This is Archie Goodwin, the man who OWNS HIS FURNITURE. *g* And Wolfe is clearly aware of Archie's need for reinforcement on this point, as he casually but firmly goes to bat for it against Faber (an action that should have kept Archie from flying off the handle in a minute, if Archie weren't so darn fragile/lacking perspective re: needing Wolfe's approval).

Of course, the sequence also shows us that, even as Archie loses his temper and goes on about being his own man, Wolfe is allowed to interrupt and stop him without even looking at him, with no protest at all from Archie. He's his own man...who has nevertheless put himself willingly under Wolfe's hand. Sigh!

ONE THING MORE ABOUT ARCHIE

* Percy Ludlow: mancrush? Archie first observes him:
He was about my age and size, with a good pair of light-colored eyes, and a gray suit of a distinctive weave hung on him in a way that made it obvious the fit had not been managed by waving a piece of chalk at a stock job.
"I was looking for you." He came up to us, with a conventional smile. "Miltan wants you in the office. This ridiculous affair." [...]
We shook, and I met his eyes and liked them, not on account of any candor or friendliness, but because they showed sense.

And later, he describes him to Wolfe: My age, and a good deal like me: courteous, gifted, of distinguished appear--"

Archie really does seem to appreciate a sharp-dressed man. *g*

A FEW RECURRING CHARACTERS

We have Saul being awesome and highly-trusted, as when Wolfe mails him the crucial document or brags about him in front of Cramer when having Saul tell the tale of unmasking Pansy Bupp. Saul is soft-spoken and courteous, and I find his reassurance of Pansy really quite sweet--when she finds out he phoned her mother, she starts to freak out, and he says, "Yes, ma'am, I did. It's all right. I didn't scare her, or anything. I made it all right." Aw.

The friction between Orrie and Archie remains: Orrie comes down from getting private instructions from Wolfe and aimlessly needles Archie, who doesn't seem to want to play, first cutting off the joking with "I'm busy" and then actually throwing his notebook at Orrie (who dodges it and "danced out").

Cramer only ever chews cigars in this book, and with great vigor, though we don't yet have the flat statement from Archie that he never ever lights them.

I believe this is our first mention of Parker! No first name yet, nor an onstage appearance--just an intention from Wolfe to "arrange for Mr. Parker to represent" Neya Tormic.

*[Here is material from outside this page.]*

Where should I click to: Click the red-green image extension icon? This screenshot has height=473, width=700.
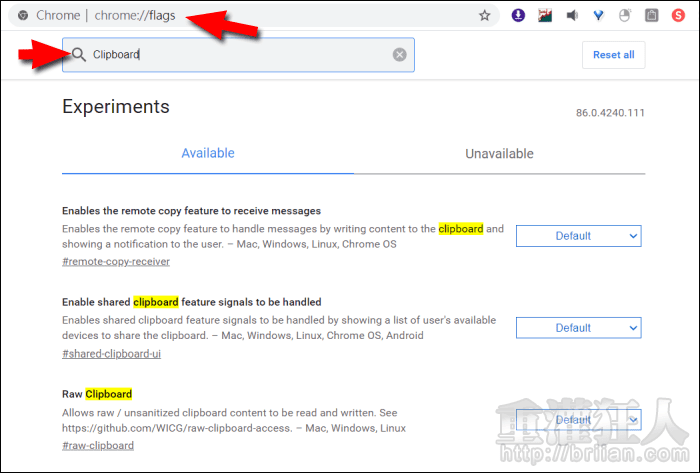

So, what are your thoughts on this book? And what becomes of the adopted daughter between now and Black Mountain? (Hmm, perhaps we should save that topic for the Black Mountain discussion? Or at least the Black-Mountain-specific part of it, anyway...)

I have to go out of town on Tuesday, and will be gone for about a week. My internet access will be sporadic at best, so I suspect I'll have to catch up on some of the discussion a bit belatedly. Apologies in advance!